Following the election of George W. Bush as President of the United States, the Vulcans all received key positions within the new administration.

- Richard Armitage was appointed US Deputy Secretary of State under Colin Powell.
- Robert Blackwill was appointed US Ambassador to India and later to the US National Security Council.
- Stephen Hadley was appointed US Deputy National Security Advisor under Rice and later US National Security Advisor.
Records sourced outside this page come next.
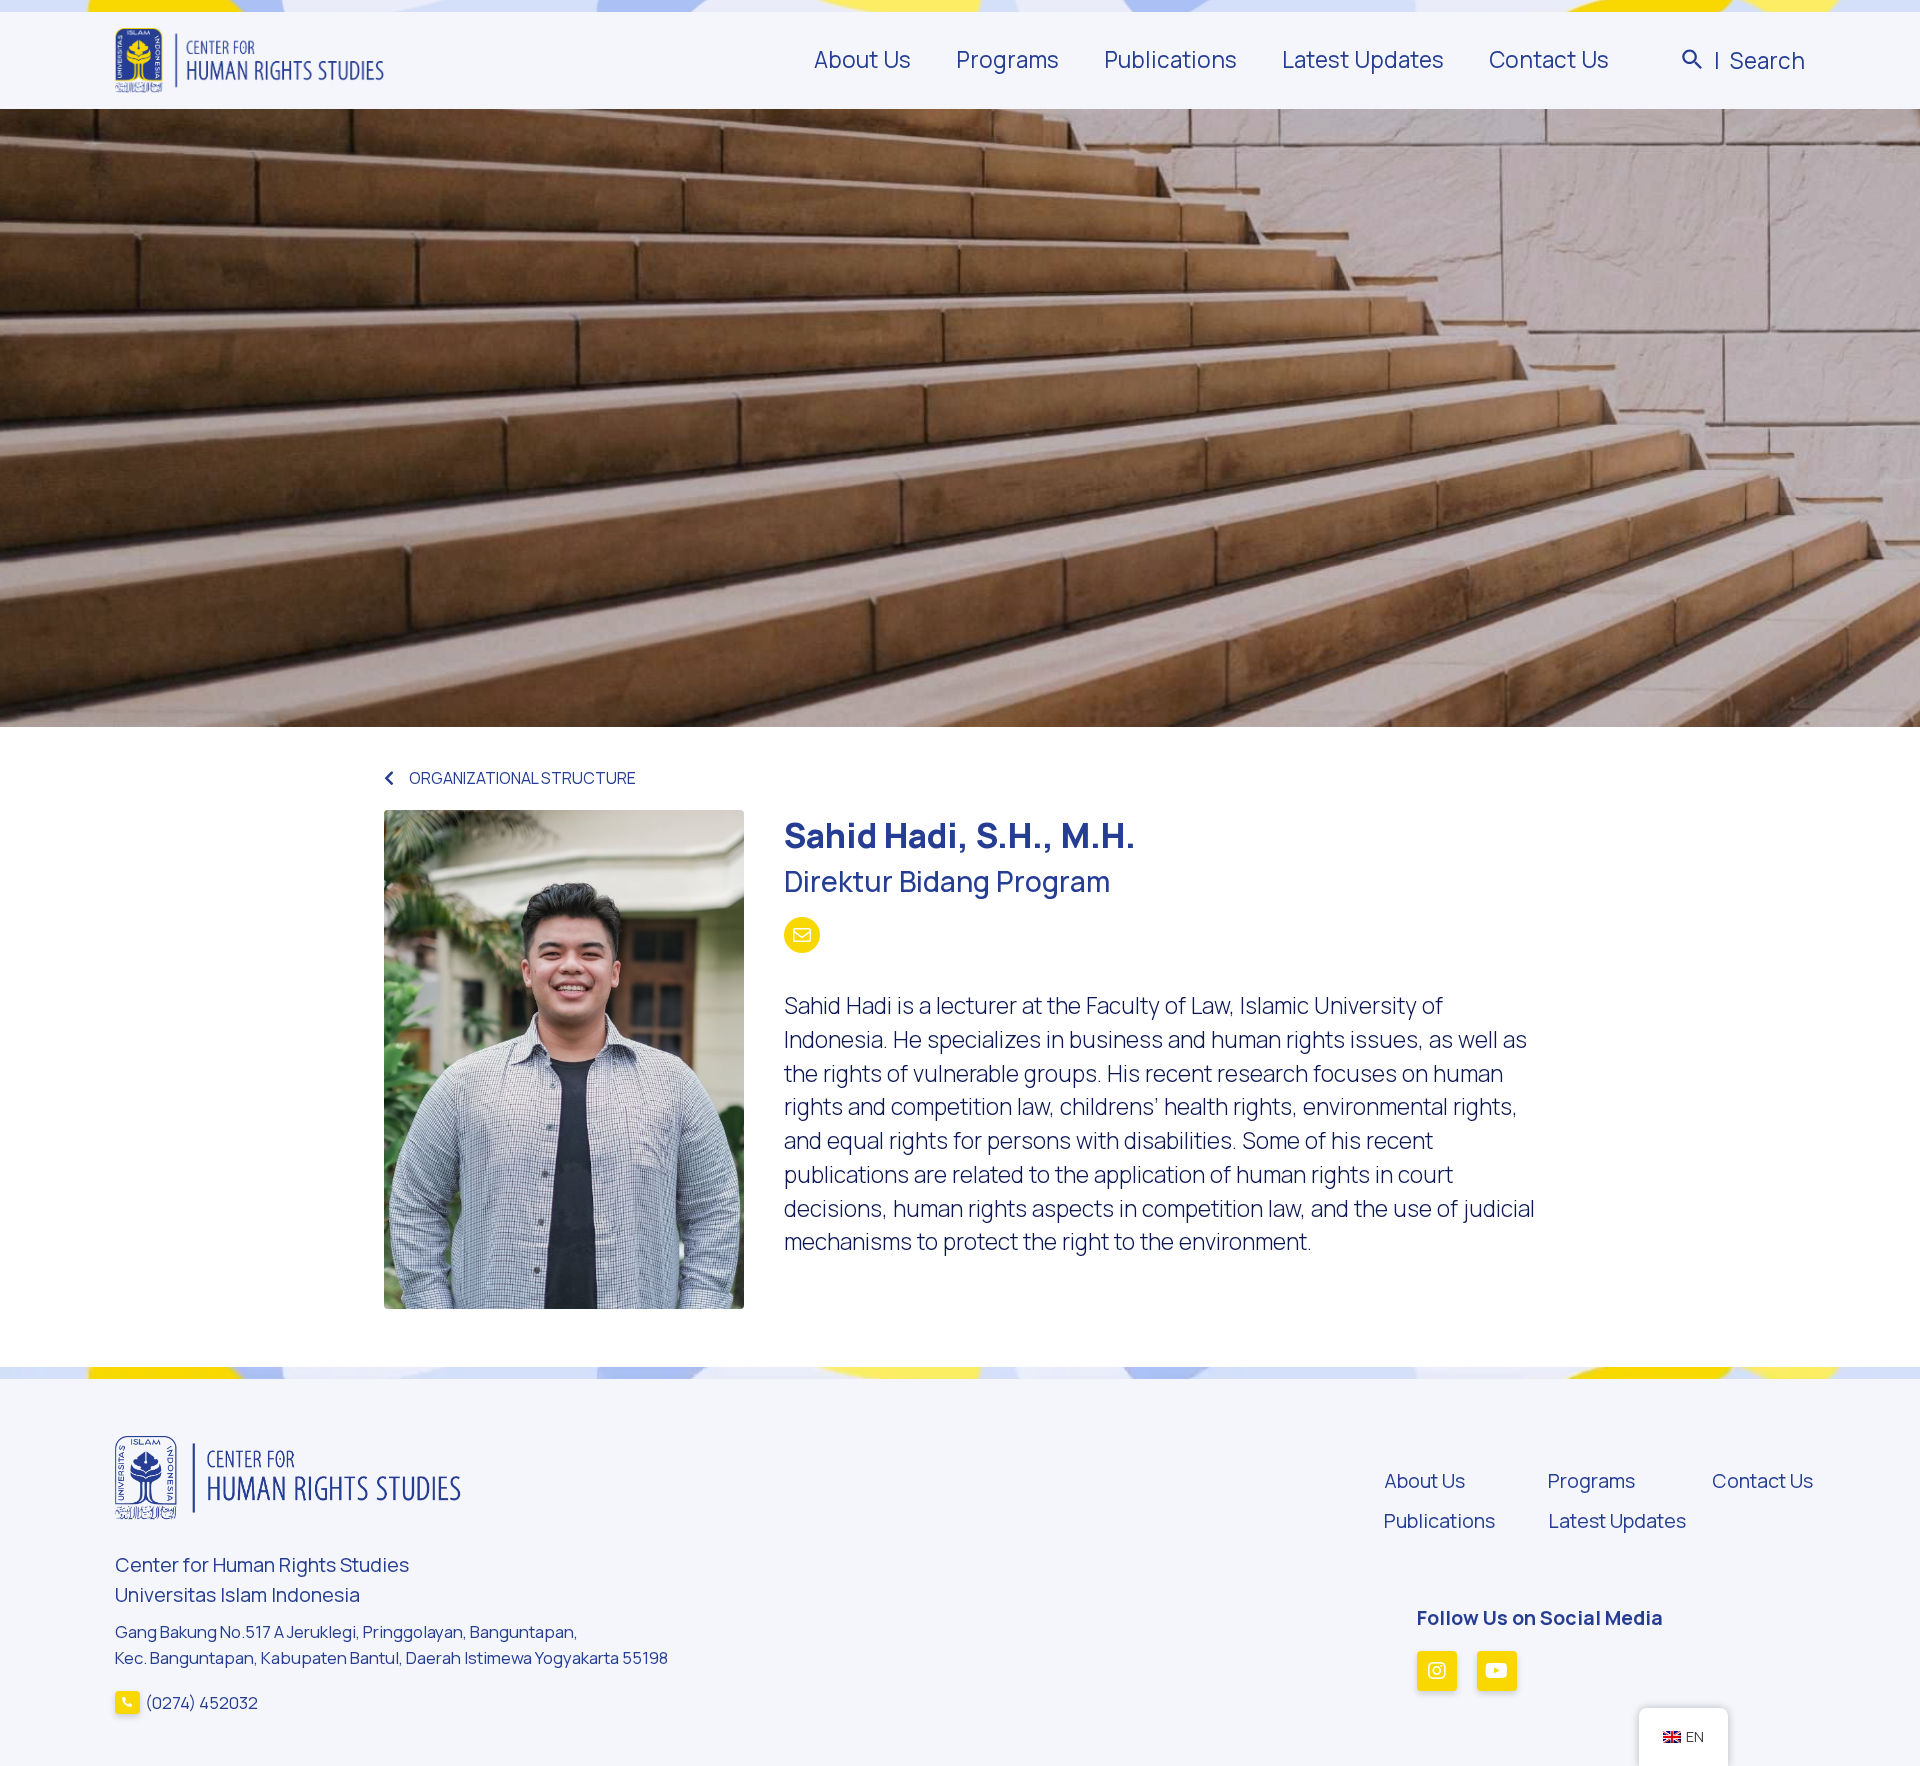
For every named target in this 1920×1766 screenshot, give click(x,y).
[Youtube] (1497, 1671)
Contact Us (1549, 60)
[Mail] (802, 935)
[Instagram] (1437, 1671)
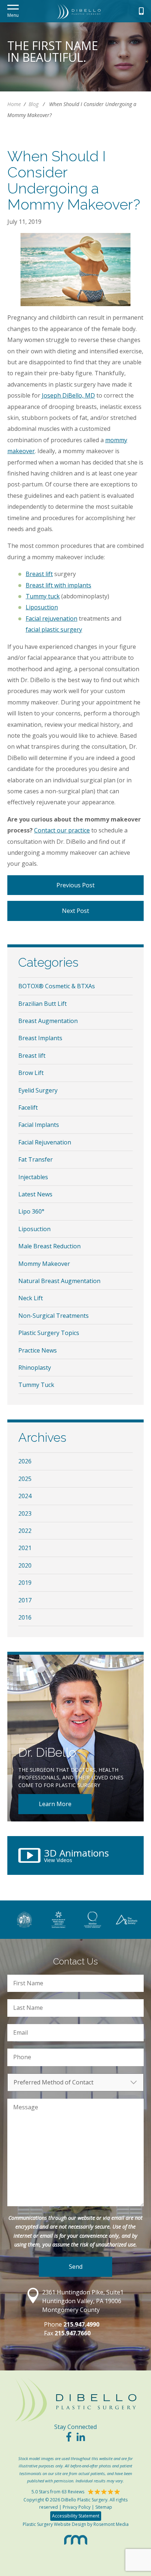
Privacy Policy (77, 2507)
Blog (33, 104)
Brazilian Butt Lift (42, 1004)
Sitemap (103, 2507)
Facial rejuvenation (51, 618)
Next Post (75, 911)
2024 (25, 1496)
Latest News (35, 1194)
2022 (25, 1531)
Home (14, 104)
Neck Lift (30, 1298)
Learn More (55, 1804)
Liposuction (42, 607)
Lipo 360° (31, 1211)
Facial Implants (38, 1125)
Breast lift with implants (58, 585)
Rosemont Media (111, 2524)
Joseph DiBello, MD (68, 395)
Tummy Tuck (36, 1385)
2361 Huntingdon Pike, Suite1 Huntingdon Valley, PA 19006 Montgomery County (83, 2301)
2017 (25, 1600)
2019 (25, 1583)
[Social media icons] (68, 2439)
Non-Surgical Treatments (53, 1316)
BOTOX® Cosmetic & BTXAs (56, 986)
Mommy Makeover (44, 1264)
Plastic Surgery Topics (48, 1333)
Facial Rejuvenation (44, 1142)
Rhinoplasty (34, 1368)
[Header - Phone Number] (141, 11)
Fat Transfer (35, 1159)
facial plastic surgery (54, 629)
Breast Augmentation (48, 1021)
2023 (25, 1513)
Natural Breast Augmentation (59, 1281)
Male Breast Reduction (49, 1246)
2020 (25, 1565)
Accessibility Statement (75, 2516)
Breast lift (39, 574)
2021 (25, 1548)
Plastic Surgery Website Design (54, 2524)
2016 (25, 1617)
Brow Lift (31, 1073)
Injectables (33, 1177)
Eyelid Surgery (38, 1090)
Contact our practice (62, 830)
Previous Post (75, 885)
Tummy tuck (43, 596)
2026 (25, 1461)
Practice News (37, 1350)
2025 (25, 1479)
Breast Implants (40, 1038)
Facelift (28, 1107)
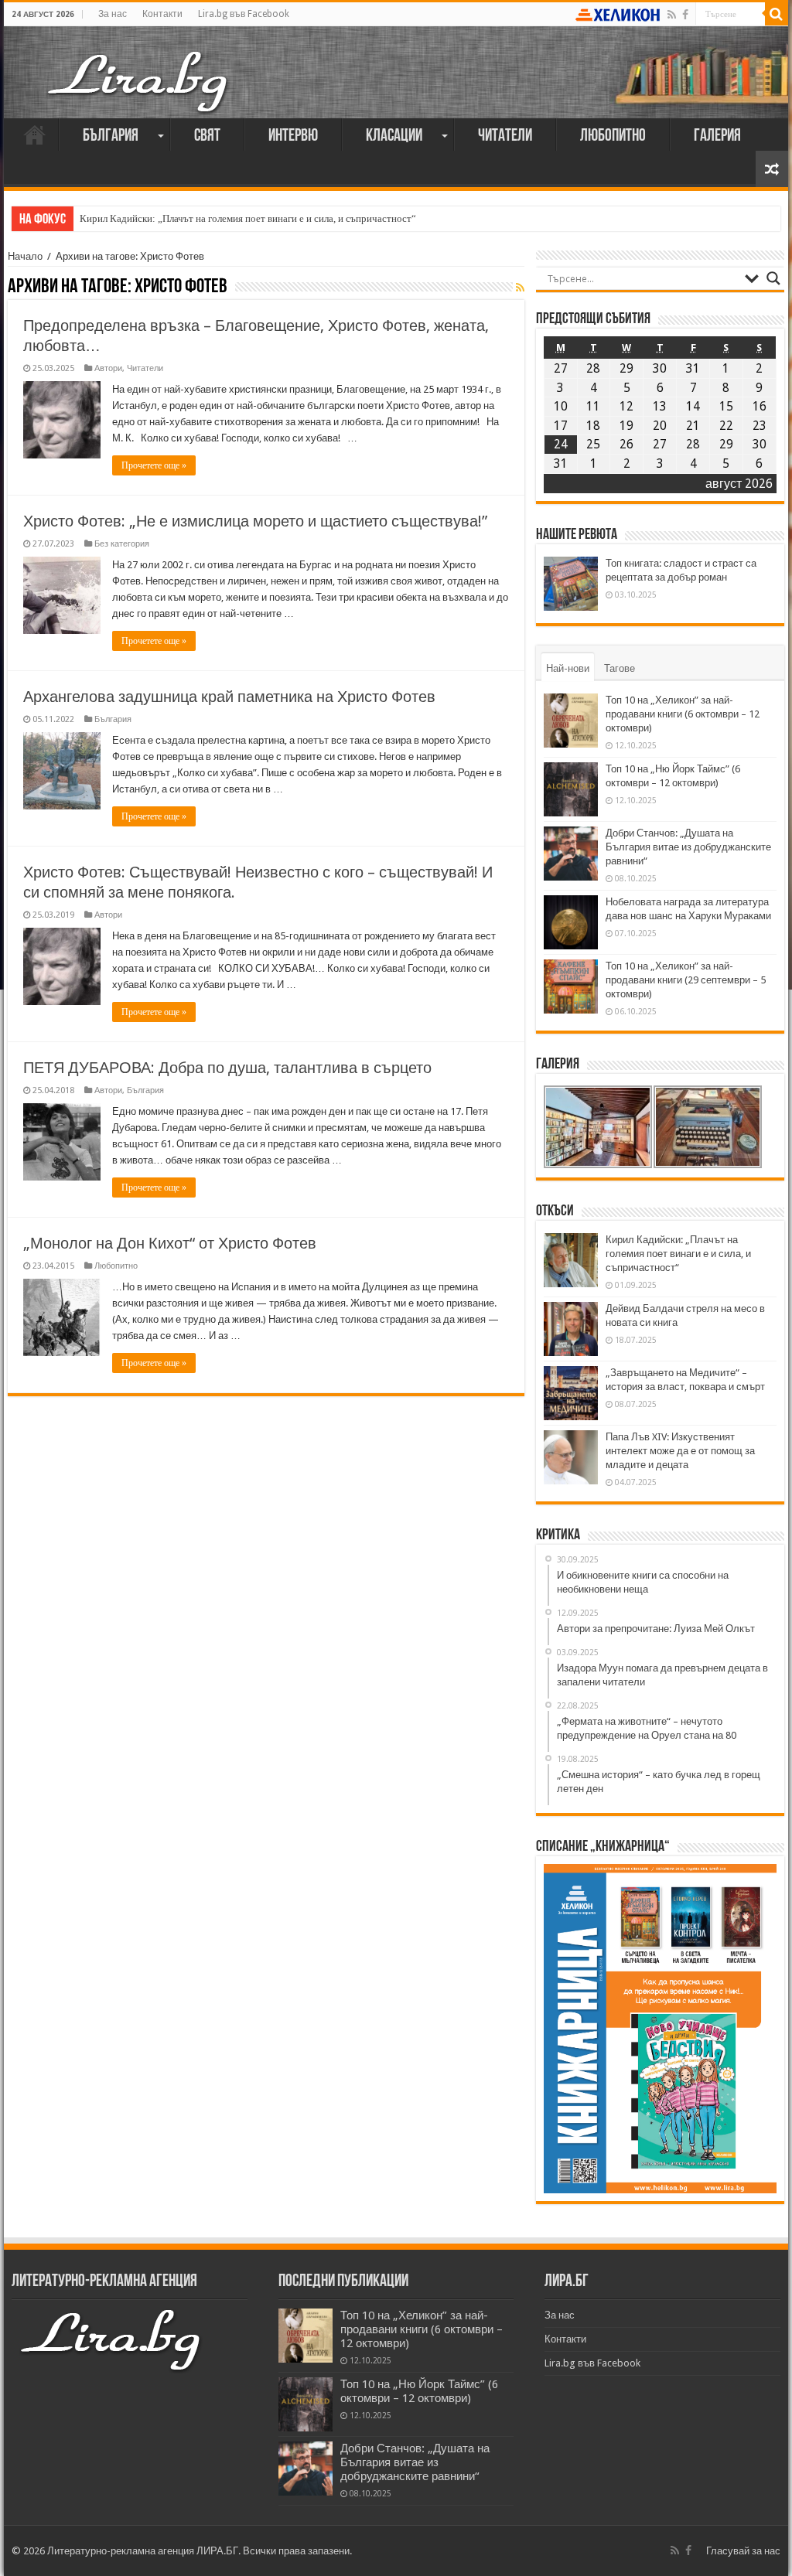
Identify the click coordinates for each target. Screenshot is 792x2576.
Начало (35, 134)
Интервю (293, 136)
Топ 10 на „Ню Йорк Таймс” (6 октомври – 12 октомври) (419, 2391)
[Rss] (672, 14)
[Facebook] (685, 14)
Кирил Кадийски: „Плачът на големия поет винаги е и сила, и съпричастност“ (248, 218)
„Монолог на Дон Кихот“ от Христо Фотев (169, 1243)
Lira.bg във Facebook (243, 14)
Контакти (162, 14)
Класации (394, 136)
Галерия (717, 136)
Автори (108, 368)
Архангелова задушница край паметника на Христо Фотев (229, 696)
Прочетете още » (153, 465)
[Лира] (139, 65)
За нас (112, 14)
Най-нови (567, 668)
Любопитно (613, 136)
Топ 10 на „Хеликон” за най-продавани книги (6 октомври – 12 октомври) (683, 714)
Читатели (505, 136)
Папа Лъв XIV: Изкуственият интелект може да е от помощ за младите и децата (680, 1450)
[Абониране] (520, 287)
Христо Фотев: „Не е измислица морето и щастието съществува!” (255, 521)
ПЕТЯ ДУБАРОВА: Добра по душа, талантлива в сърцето (227, 1067)
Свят (207, 136)
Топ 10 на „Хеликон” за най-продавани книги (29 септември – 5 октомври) (686, 980)
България (110, 136)
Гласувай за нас (743, 2551)
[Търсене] (776, 14)
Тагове (619, 668)
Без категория (121, 544)
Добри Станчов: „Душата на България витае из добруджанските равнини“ (688, 847)
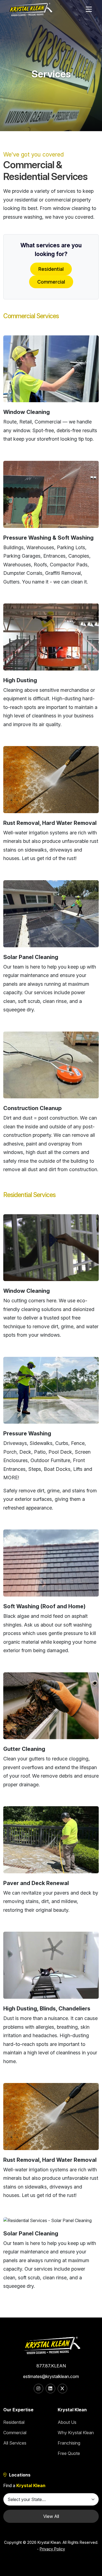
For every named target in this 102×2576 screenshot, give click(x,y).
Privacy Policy (52, 2549)
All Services (14, 2443)
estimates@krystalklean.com (51, 2376)
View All (51, 2516)
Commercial (51, 282)
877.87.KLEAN (51, 2365)
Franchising (69, 2443)
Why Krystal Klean (76, 2432)
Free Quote (69, 2453)
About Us (67, 2422)
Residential (51, 269)
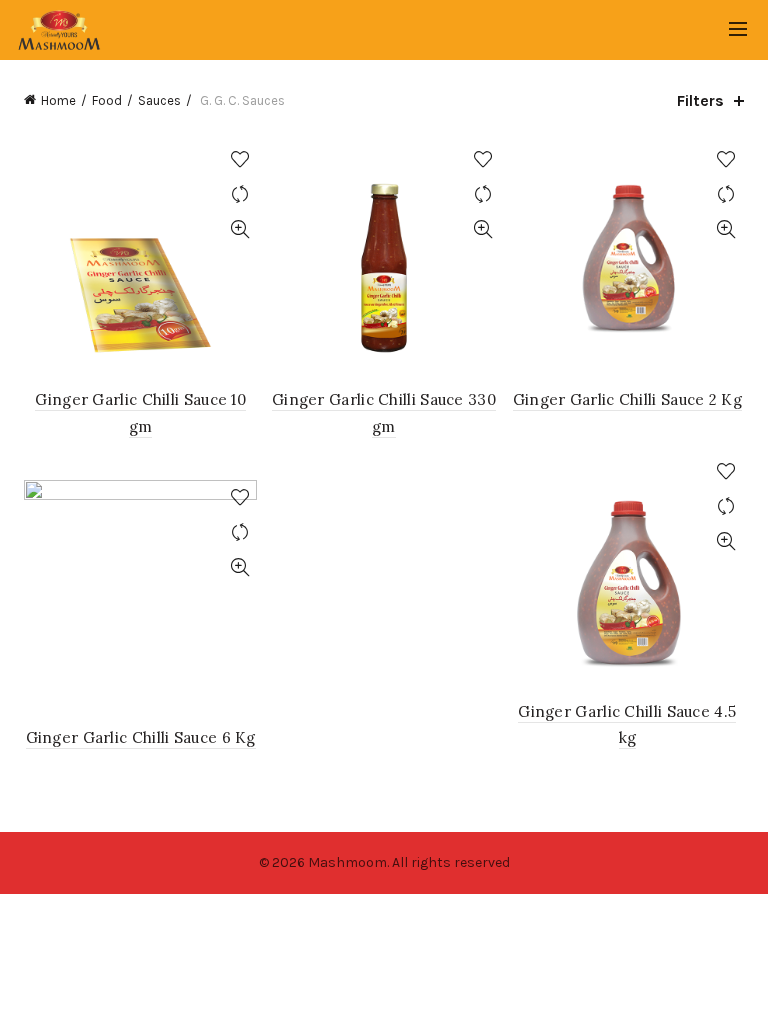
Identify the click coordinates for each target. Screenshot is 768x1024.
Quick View (239, 229)
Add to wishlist (239, 159)
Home (58, 100)
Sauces (159, 100)
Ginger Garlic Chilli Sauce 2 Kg (627, 399)
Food (107, 100)
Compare (239, 194)
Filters (700, 100)
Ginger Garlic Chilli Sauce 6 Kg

- Scooter Libby became Chief of Staff to the Vice President of the United States.
- Richard Perle was appointed chairman of the US Defense Policy Board Advisory Committee.
- Condoleezza Rice was appointed US National Security Advisor and later US Secretary of State in Bush's Second Administration.
- Paul Wolfowitz was appointed US Deputy Secretary of Defense under Donald Rumsfeld and later president of the World Bank in 2005.
- Dov Zakheim was appointed Under Secretary of Defense (Comptroller).
- Robert Zoellick was appointed US Trade Representative, US Deputy Secretary of State and nominated as World Bank president in 2007.

On December 13, 2001, in accordance with his campaign promises on National Missile Defense, Bush gave Russia six months' notice of the United States' withdrawal from the 1972 Anti-Ballistic Missile Treaty. This was the first time in recent history the United States had withdrawn from a major international arms treaty. However, the humble foreign policy outlined by Bush during his campaign was quickly dropped after the terrorist attacks of 9/11 in favor of a more aggressive policy that has been dubbed the Bush Doctrine.